Damn, I didn't realize jxl was so great. I agree, AVIF lossless isn't competitive with it at all.
> At decent quality, is it that much better than jpegli

I was curious so I gave it a try and switched my photo editing site [0] to jpegli. Here's a comparison between a 29kb avif file (left) and a 146kb jpeg file (right), as produced by my site: https://files.catbox.moe/wdo9gf.png . The avif looks much better to my eye, and is of cource much smaller

[0]: https://pictolab.io

>but I just love HDR and AVIF is the only format that I feel like really takes it seriously.

JPEG XL would like a word.

He would like a word, but browsers said no?
Firefox is getting the flag to turn it on in the next release, chromium just added it back now there is a rust decoder. The wheels are turning again. Browser support for jpeg xl is very much in progress again.
And it is already present in Safari (and more generally in iOS and macOS, as part of the standard OS graphics library):

* https://developer.apple.com/documentation/avfoundation/avvid...

* https://petapixel.com/2024/09/18/why-apple-uses-jpeg-xl-in-t...

Do you think advanced users should consider AVIF/AVIF2 along JPEGXL for long term pictures archival ?

Which kind of encode settings do you suggest for conversion from high resolution RAWs or JPEGs ?

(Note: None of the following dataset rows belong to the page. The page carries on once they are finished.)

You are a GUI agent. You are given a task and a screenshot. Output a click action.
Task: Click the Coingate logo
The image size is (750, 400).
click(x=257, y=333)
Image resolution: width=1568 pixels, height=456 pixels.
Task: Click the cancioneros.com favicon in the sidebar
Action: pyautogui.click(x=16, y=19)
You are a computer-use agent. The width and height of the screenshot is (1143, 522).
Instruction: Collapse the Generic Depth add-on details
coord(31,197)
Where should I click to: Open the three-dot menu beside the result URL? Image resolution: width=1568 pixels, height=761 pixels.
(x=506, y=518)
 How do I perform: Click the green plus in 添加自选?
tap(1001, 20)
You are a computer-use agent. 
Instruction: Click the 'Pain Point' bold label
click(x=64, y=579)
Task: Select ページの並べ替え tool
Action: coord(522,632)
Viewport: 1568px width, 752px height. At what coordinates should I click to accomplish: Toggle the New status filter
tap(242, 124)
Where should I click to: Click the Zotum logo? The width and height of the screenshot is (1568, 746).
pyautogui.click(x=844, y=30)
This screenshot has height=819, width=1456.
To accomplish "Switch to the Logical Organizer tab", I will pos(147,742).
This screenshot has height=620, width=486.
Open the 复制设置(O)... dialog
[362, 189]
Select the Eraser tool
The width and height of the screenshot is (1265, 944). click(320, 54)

For long term archival, JXL is better, the only issue with it is browser and device support
Long term archival is often also about long term support and there just going with the most popular/supported ones might be a safer bet, eg in the extreme case if I wanted to save some digital photos in a time capsule I would likely choose PNG and JPEG
I have been using JXL for all my personal photos. My photo server Immich will just transcode a JPEG to display on devices which don't natively support JXL.
Depends on if you want lossy or lossless.